The College of Humanities’ recent Postdoctoral Forum launch tackled issues around academia and macro-global issues which necessitates internalisation in the context of Higher Education, a positive shift in entrepreneurship alongside intellectualisation, engaged community participation, intellectual leadership skills and mentorship of post-doctoral scholars as innovators in various fields.
The Forum also aims to prepare participants to become future leaders and innovators in their respective industries, enhancing their academic and professional skills and promoting a broader impact through community involvement and entrepreneurship.
According to Professor Vivian Ojong, Dean of the School of Social Sciences and Interim Dean of Research in the College, this platform is designed to offer holistic training for early-career researchers in preparation for academia and to foster strategic development among postdoctoral fellows by providing opportunities for experiential learning in research, serving as a pathway for both academic and professional growth.

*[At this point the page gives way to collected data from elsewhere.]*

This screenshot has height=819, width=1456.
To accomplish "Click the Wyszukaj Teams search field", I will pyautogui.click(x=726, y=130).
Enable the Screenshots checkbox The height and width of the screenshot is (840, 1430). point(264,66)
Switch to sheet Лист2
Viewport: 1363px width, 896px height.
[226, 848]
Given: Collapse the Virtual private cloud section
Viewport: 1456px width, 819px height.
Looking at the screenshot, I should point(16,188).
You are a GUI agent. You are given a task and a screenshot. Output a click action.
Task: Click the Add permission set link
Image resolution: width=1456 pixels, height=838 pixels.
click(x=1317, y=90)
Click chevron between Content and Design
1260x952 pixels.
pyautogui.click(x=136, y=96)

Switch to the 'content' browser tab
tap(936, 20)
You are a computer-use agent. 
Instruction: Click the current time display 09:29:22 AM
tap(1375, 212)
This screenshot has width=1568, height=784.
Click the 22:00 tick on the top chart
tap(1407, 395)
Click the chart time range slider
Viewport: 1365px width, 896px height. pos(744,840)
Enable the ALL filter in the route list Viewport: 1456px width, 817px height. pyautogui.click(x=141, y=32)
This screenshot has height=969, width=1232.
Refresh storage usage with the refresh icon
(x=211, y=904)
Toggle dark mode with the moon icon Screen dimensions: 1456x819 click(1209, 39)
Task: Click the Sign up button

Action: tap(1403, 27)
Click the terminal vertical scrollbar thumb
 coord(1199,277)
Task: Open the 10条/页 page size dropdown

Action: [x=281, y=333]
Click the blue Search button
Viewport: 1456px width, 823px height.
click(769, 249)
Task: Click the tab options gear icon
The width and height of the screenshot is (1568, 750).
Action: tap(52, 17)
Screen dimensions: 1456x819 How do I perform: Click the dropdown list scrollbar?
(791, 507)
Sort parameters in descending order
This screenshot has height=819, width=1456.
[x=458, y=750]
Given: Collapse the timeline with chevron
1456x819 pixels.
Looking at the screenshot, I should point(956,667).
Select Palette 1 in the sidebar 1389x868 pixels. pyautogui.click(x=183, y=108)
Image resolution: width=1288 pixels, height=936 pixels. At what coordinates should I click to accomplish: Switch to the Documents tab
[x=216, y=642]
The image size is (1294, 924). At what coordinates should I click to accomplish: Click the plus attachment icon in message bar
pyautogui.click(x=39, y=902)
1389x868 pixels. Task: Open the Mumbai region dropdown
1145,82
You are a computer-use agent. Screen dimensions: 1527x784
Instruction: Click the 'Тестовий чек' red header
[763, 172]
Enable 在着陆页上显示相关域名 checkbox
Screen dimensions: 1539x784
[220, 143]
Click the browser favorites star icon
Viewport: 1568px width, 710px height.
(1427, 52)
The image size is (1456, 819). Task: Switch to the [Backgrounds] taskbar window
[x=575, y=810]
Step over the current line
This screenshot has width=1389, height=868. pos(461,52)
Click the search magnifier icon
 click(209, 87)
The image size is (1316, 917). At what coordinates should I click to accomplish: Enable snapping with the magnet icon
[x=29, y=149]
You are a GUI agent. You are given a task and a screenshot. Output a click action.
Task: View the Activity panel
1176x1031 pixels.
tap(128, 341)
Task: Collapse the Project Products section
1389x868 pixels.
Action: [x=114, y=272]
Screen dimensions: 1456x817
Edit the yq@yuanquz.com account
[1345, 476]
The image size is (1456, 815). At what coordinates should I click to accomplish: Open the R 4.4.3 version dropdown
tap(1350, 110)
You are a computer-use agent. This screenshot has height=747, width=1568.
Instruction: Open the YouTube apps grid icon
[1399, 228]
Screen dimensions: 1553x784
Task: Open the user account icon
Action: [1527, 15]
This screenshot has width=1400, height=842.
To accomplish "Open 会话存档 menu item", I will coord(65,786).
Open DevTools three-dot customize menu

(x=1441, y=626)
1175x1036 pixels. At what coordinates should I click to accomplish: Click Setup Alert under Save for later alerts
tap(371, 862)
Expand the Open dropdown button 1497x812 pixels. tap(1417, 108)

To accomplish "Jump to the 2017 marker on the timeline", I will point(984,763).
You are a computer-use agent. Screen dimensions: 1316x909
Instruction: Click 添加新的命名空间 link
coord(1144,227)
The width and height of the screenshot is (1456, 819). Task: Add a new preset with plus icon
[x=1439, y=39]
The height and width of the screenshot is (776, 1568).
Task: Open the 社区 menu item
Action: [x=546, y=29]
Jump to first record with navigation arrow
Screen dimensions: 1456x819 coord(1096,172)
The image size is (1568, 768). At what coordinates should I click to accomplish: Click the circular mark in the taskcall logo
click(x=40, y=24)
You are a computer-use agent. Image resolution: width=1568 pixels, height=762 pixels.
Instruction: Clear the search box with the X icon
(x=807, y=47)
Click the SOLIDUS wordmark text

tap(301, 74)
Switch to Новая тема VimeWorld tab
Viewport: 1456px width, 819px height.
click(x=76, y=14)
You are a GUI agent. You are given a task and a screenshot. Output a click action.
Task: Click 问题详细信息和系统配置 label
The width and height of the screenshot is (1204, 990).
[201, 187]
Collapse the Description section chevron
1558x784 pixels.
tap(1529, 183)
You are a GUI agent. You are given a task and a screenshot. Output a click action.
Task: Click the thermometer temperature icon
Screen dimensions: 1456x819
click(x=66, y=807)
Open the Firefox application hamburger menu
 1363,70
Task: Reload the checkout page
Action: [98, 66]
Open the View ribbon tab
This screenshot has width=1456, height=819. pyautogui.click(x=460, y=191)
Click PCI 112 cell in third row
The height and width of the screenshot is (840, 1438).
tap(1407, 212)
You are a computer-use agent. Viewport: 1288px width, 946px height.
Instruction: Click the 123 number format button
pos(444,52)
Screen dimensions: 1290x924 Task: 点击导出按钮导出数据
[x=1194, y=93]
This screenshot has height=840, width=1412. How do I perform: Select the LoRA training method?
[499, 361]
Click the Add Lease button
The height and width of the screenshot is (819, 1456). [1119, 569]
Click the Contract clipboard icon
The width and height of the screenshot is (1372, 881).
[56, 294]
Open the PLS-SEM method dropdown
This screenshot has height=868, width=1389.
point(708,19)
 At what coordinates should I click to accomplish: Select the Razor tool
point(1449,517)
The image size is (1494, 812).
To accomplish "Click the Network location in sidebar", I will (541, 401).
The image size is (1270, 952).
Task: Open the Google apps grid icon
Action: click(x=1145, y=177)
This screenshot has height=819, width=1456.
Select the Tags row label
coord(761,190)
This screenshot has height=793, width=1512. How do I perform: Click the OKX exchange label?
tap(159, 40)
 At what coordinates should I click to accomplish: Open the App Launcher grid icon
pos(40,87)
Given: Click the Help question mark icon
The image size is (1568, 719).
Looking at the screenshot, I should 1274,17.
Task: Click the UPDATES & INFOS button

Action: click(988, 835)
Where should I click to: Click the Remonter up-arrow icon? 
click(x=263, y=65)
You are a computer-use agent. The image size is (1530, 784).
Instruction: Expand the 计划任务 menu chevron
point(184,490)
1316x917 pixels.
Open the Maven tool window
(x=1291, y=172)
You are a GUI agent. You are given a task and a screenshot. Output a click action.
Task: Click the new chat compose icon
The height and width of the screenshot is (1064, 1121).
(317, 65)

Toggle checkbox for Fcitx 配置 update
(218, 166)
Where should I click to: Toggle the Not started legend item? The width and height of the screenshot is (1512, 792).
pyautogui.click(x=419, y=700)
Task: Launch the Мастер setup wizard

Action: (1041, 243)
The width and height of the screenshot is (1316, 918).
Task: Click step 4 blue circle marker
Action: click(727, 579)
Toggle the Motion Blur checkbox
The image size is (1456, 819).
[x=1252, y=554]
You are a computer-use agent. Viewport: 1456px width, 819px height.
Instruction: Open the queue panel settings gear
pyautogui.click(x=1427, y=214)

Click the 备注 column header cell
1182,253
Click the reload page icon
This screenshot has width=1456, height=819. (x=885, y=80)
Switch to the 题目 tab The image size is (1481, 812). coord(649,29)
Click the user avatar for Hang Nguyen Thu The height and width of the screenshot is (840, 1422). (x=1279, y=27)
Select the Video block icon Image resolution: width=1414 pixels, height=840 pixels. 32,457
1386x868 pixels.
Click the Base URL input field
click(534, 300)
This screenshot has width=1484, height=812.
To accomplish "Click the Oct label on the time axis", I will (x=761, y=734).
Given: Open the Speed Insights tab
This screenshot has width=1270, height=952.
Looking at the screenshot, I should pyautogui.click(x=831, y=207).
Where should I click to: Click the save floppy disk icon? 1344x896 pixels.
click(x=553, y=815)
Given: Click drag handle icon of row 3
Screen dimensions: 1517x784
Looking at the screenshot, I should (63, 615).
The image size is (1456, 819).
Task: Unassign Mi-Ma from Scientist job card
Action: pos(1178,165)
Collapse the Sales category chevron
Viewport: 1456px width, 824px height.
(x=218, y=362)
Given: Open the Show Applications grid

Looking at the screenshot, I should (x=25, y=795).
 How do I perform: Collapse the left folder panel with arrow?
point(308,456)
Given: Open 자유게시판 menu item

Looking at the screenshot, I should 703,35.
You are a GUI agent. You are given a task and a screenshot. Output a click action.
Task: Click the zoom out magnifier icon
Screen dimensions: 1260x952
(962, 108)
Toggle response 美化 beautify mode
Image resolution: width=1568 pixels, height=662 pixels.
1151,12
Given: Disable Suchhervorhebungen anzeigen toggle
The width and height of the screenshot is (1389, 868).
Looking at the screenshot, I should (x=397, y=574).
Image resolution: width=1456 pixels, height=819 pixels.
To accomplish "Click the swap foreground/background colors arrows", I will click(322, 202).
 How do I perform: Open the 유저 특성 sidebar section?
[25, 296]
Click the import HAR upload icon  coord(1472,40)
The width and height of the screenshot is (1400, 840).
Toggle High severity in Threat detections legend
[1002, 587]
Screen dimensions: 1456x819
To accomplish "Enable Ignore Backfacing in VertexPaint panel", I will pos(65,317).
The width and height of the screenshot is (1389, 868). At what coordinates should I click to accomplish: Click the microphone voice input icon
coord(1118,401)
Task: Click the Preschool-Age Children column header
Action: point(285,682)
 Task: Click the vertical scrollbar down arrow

This is in line with the recent guidelines on such training in South Africa. ‘This initiative was motivated under my leadership through the College Research Committee (CREC) to the College Management Committee under the leadership of the Deputy Vice-Chancellor, Professor Nhlanhla Mkhize.
‘The idea was to create a cohort of young scholars who would network creatively amongst themselves and not merely with individual supervisors. To this end, a spectrum of mentorship skills training will be offered to the emerging scholars.’
Professor Johannes Smit, Chair of the Humanities Institute said: ‘It is within the institution’s strategic plan to promote a society that benefits a great deal of results whilst producing exceptional academics for the growth of the economy at large.’
Speaking about post-docs, Smit highlighted the importance of guidance and provision on how to plan and structure one’s first year of fellowship, stating that as a member of the National Institute of Humanities and Social Sciences, students and supervisors have access to assistance to make the best use of time and resources to eventually produce great research outputs.
The Director of the College of Humanities Doctoral Academy and Professor of Social Work in the School of Applied Human Sciences delved into issues around research integrity and ethics and responsible data collection, emphasising how management, storage, sharing and ownership of data issues around authorship and publication practices should be of concern to a good researcher. ‘You and your mentor must always consider aspects of fiscal accountability as fundamental in the responsible conduct of research.’ John-Langba also flagged issues of research misconduct (fabrication, falsification, and plagiarism) and the appropriate declaration of any conflicts of interest on the part of post-docs.
Professor Maheshvari Naidu, Full Professor in Anthropology, former academic leader for Research in the School of Social Sciences and current liaison for internationalisation and international collaborations, said each Postdoctoral Fellow needs to think beyond the PhD, pointing out that ‘writing for your thesis and writing for publication is completely different’ and encouraged Fellows to ‘think deeply and in a complex way about the notion of interdisciplinarity which can be applied in research studies, and that can be embedded in meaningful and translatable research.’
She advised the cohort not to treat the post-doctoral trajectory as a simplistic extension of the PhD study, but use it as an opportunity to approach the complexity of the intellectual project and to consider the post-doctoral study in the “real world” and wider societal high impact context.